Farm Progress

New weekly comprehensive report blends data to give cattle feeders better information.

September 12, 2017

3 Min Read
USDA has added a new report and blended existing information into that to help cattle feeders with marketing information.

By Lee Schulz
 
USDA’s Agricultural Marketing Service (AMS) has launched the new National Weekly Fed Cattle Comprehensive Report. This report highlights price differences between specific types of transactions, including dressed and live sales and alternative marketing methods and could help producers do a better job with fed cattle pricing.

No "best" pricing method exists for all producers, but understanding how live weight, dressed weight, negotiated and formula prices are related can help producers decide which form of fed cattle pricing may be most profitable for them. For the last full week in August, negotiated transactions represented 20.76% of the national market, 63.98% formula net, 11.57% forward net, and 3.69% grid net.

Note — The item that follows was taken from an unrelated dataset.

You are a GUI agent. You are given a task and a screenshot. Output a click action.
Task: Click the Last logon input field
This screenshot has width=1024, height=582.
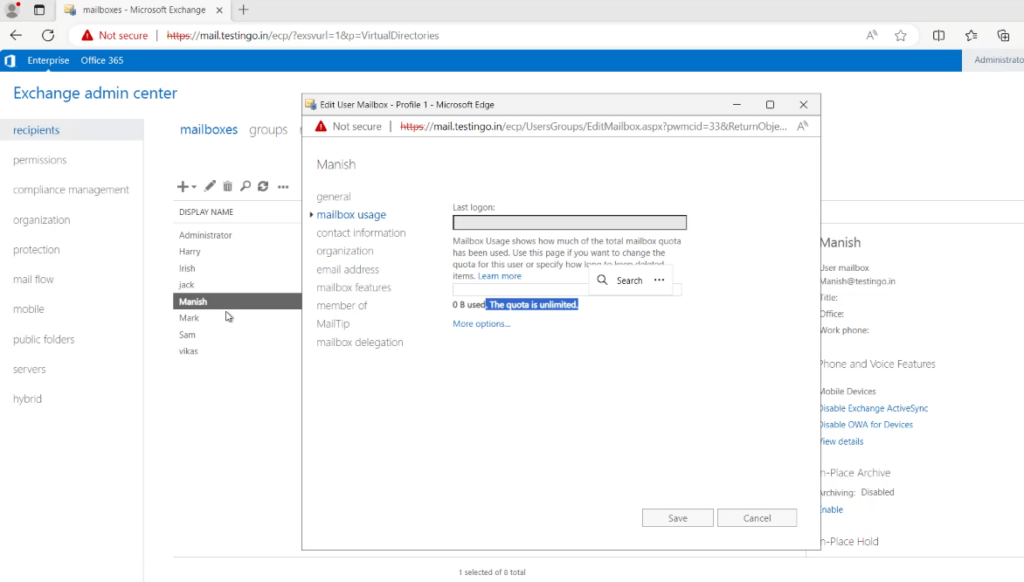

The report also shows week-to-week and year-over-year differences (spreads) between beef type and dairy-bred cattle. With fed cattle supplies rising, packers have less interest in dairy beef. The result, as the report shows, is a widening discount on dairy animals.

This new report should pair nicely with the customary National Weekly Direct Slaughter Cattle – Premiums and Discounts report (LM_CT155) which provides the range across packers, the simple average, and weekly change in premiums and discounts that were paid for various quality, yield, and weight characteristics. Differences among various prices, such as negotiated versus formula net or formula base versus formula net, can be partially explained by considering these premiums and discounts. For instance, for the week of Aug. 28, 2017, packers paid an average of $14.11 per hundredweight more for cattle grading prime than they paid for choice-grading cattle.

The new comprehensive report provides the percentage of formula net, contract net, and grid net beef type carcasses grading USDA Choice or higher and the carcass weight of all grades. Seasonally, cattle weights drift lower in May and June and are highest in October and November. Week-to-week changes can show turning points in the seasonal slaughter pattern and can signal if cattle are being pulled forward or if feedlots are falling behind in marketings.

The daily head count of formula-based purchases for the week, the composition of cattle sales (negotiated net, formula net, forward net, grid net) over the last 52-week period, and the weekly negotiated head by delivery period (1 to 14 days, 15 to 30 days) over the last 52-week period also are provided in the new report.

AMS issued its first revised National Weekly Direct Slaughter Cattle - Prior Week Slaughter and Contract Purchases report (LM_CT153) on July 31. Specifically, reporting of Section D: Basis Distribution has been revised.

USDA reports: “The negotiated cattle delivering beyond 30 days will no longer be represented as forward contracts with a 0.00 basis level, but instead will be identified with a blank basis level.”

While negotiated cattle delivering beyond 30 days is a relatively small share of the overall trade, this change provides a more accurate number of cattle forward contracted at a 0.00 basis level for a particular delivery month and basis month. Knowing the basis distribution can help feedlots as they evaluate new offers from packers.

Schulz is ISU Extension livestock economist.